### [AIM OF THE EXERCISE]
Restate all of the records below exactly. Do not carry over any image.

### [Stored records]
▬▬▬▬▬▬▬▬▬▬
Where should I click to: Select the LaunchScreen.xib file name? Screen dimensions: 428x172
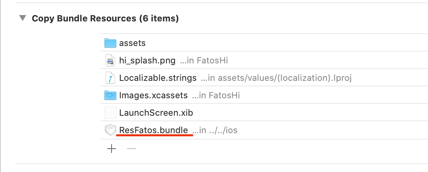coord(156,113)
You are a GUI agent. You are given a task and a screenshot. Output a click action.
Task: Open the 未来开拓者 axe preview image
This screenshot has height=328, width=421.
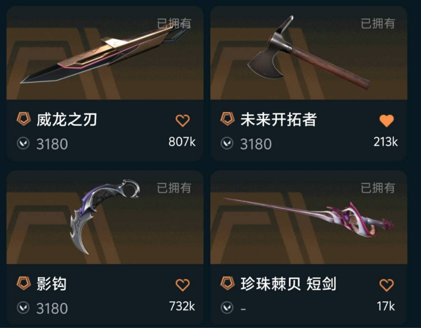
▬▬▬▬▬▬▬▬▬▬
### [SOLUTION BELOW]
Where should I click to: Select the LaunchScreen.xib file name? Screen dimensions: 428x172
coord(156,113)
You are a GUI agent. You are given a task and a screenshot. Output a click action.
Task: Open the 未来开拓者 axe preview image
This screenshot has height=328, width=421.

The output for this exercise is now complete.